Former president Lee Teng-hui (李登輝) yesterday said Taiwan could not afford to abandon nuclear power in the near future and should enhance its nuclear energy program by developing advanced technologies, such as nuclear fusion.
“Taiwanese scientists should work on nuclear fusion research and engineering to explore new methods to replace current technologies, which are based on nuclear fission, and are a by-product of the Manhattan Project developed during World War II,” Lee said on the second day of a two-day visit to Hsinchu County.
While the nation is embroiled in the debate over the construction of the Fourth Nuclear Power Plant in New Taipei City’s (新北市) Gongliao District (貢寮), and nuclear technology does pose threats of radiation leaks and other risks to human health, theproduction of nuclear energy is not all bad, he said.
There are alternative ways to generate nuclear electricity, but no one in Taiwan was willing to discuss them, he said.
The nuclear-free homeland initiative promoted by several politicians, such as former Democratic Progressive Party chairperson Tsai Ing-wen (蔡英文), is well-intentioned, Lee said, but Taiwan is unlikely to secure sufficient electricity supplies from alternative energy sources with its high dependence on imported oil and gas.
Wind and solar sources of energy both have limitations and could not fill the void left by nuclear power, he said.

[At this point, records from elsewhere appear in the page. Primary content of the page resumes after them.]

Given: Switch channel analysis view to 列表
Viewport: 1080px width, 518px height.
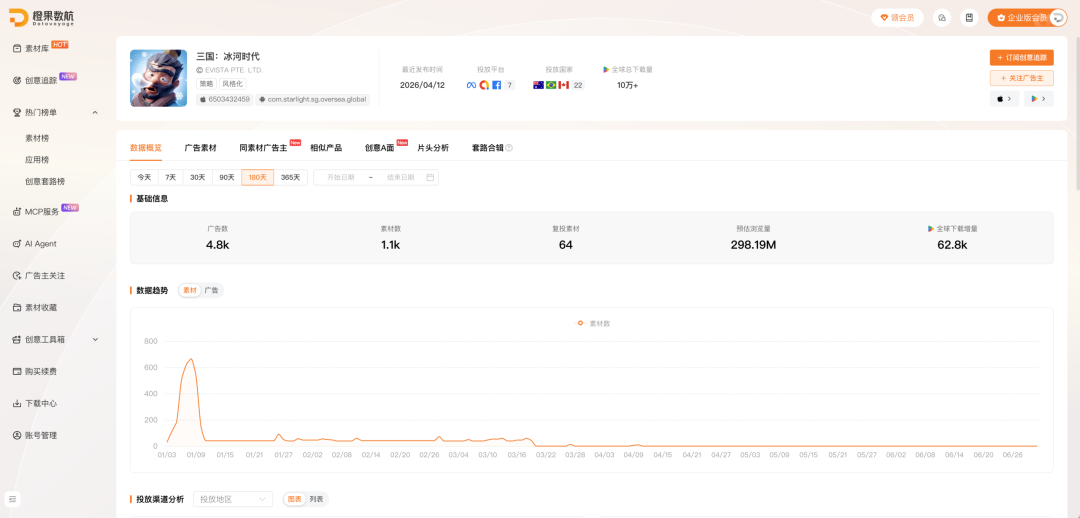Looking at the screenshot, I should click(316, 499).
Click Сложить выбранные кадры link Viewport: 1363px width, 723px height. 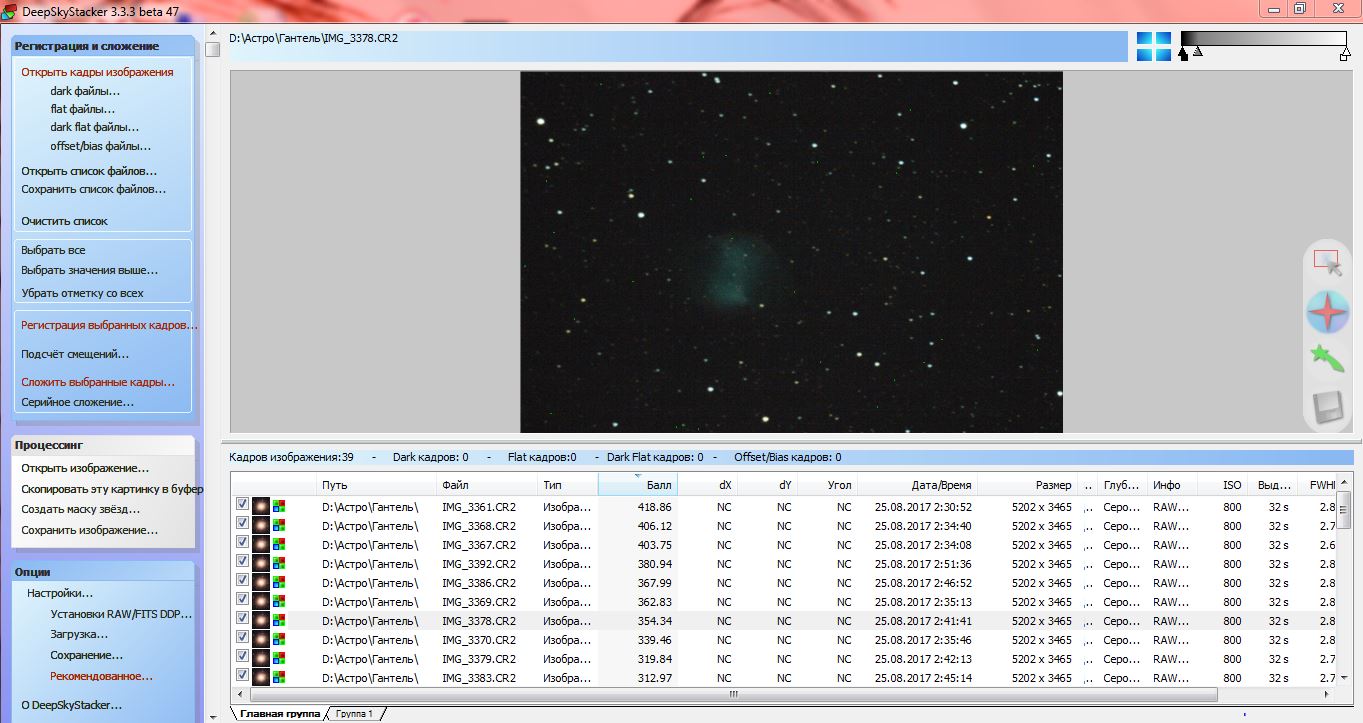(x=98, y=382)
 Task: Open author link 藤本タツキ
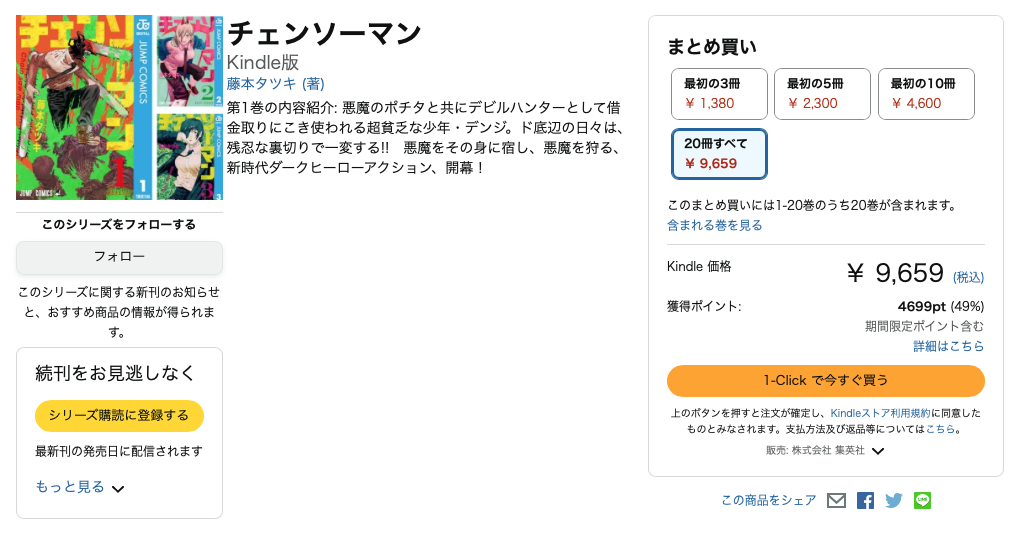pyautogui.click(x=263, y=84)
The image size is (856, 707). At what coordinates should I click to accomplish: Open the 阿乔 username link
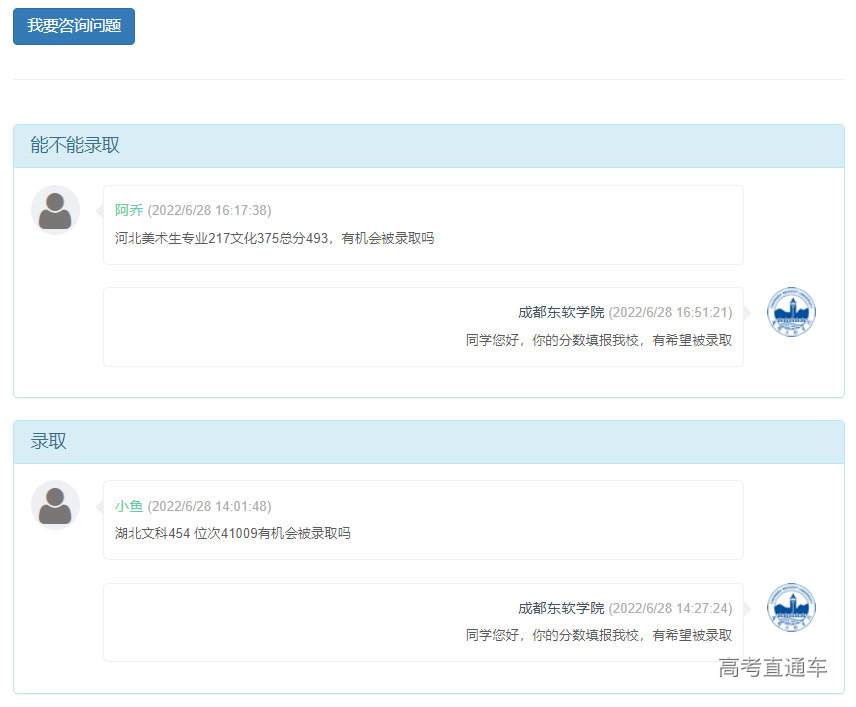[129, 210]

Between now and the implementation of nuclear fusion projects, biomass energy would be a good option to meet the nation’s electricity demand, as more than 200,000 hectares of fallow land could be used to plant sugarcane or corn to produce alcohol fuel, which is a mature and widespread technology used in countries such as Brazil, he said.
Lee said he would not participate in the government’s proposed referendum on continuing the construction of the Fourth Nuclear Power Plant.

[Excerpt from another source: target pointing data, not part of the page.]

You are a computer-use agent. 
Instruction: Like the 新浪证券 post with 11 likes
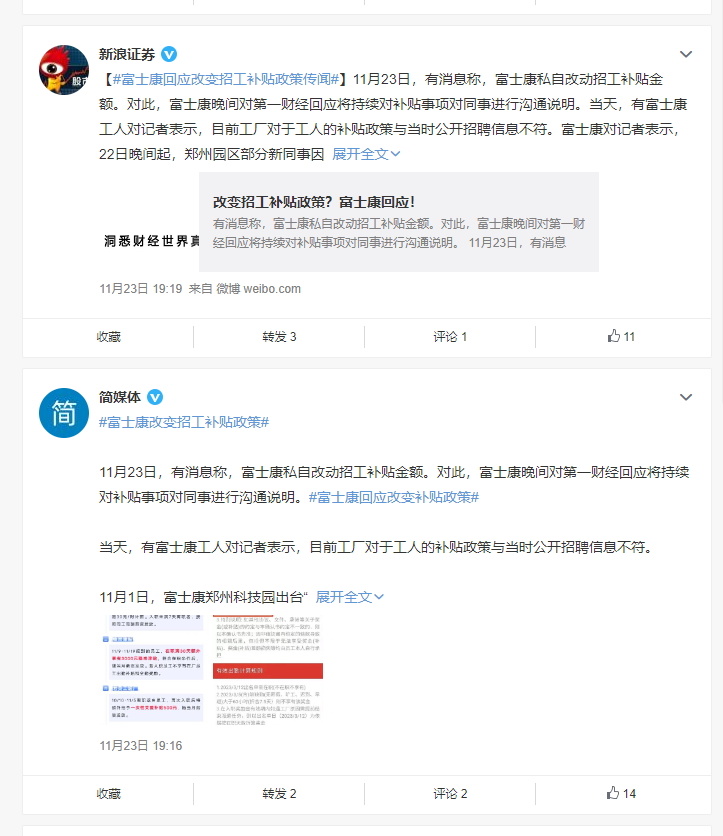621,336
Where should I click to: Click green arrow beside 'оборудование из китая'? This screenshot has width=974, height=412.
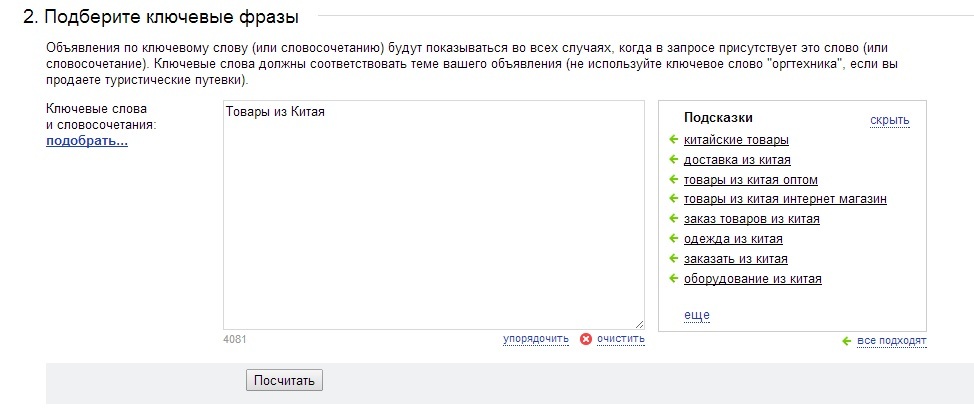tap(673, 278)
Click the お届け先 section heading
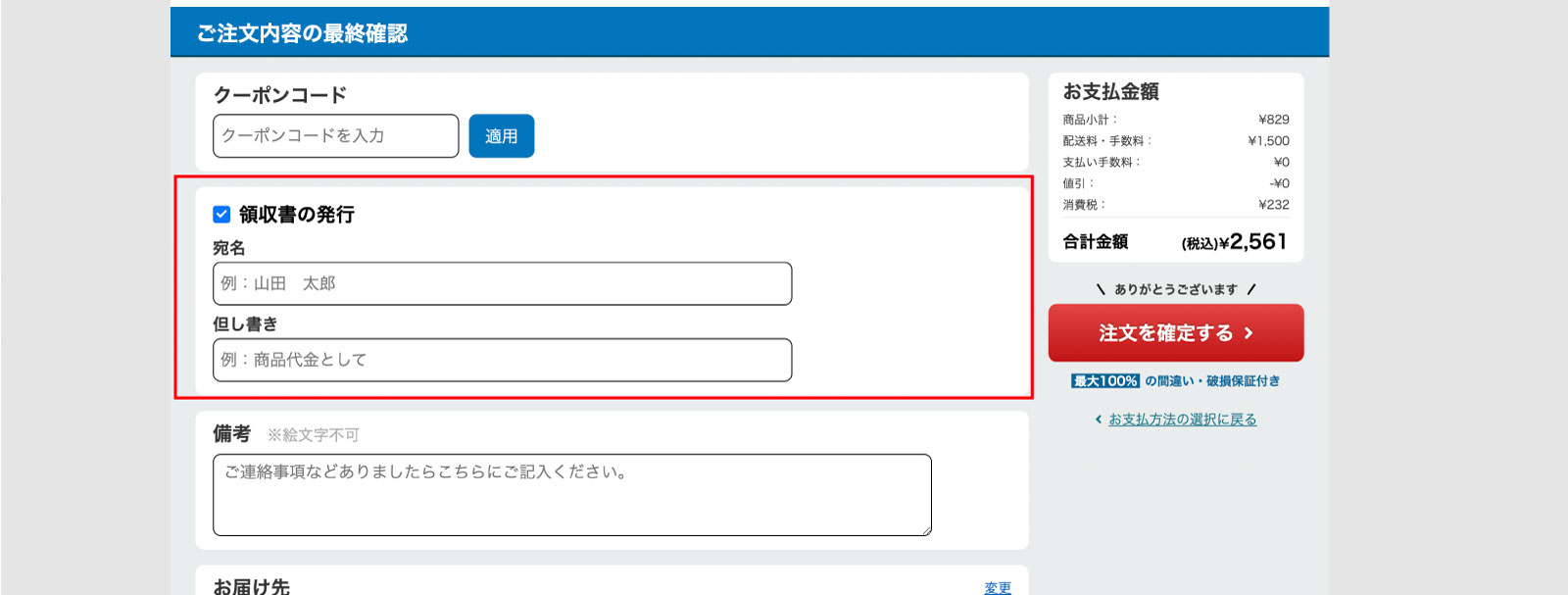Screen dimensions: 1568x595 (252, 586)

Commenting on the fisheries agreement signed by Taiwan and Japan on Wednesday, which assured Taiwanese vessels a larger intervention-free fishing zone around the Diaoyutai Islands (釣魚台), Lee said the agreement would benefit Taiwanese fishermen in operating in fishing grounds they have worked for more than a century.
Lee he was glad that the agreement had finally been signed 17 years after negotiations began, and said that Japan had made concessions in the talks for a number of reasons.
Japan would like to strengthen its partnership with Taiwan in the wake of heightened tensions with China over the Diaoyutais, Lee said, adding that it also might feel like it needs to repay Taiwanese for the huge donations they made after a tsunami and earthquake rocked Japan in March 2011.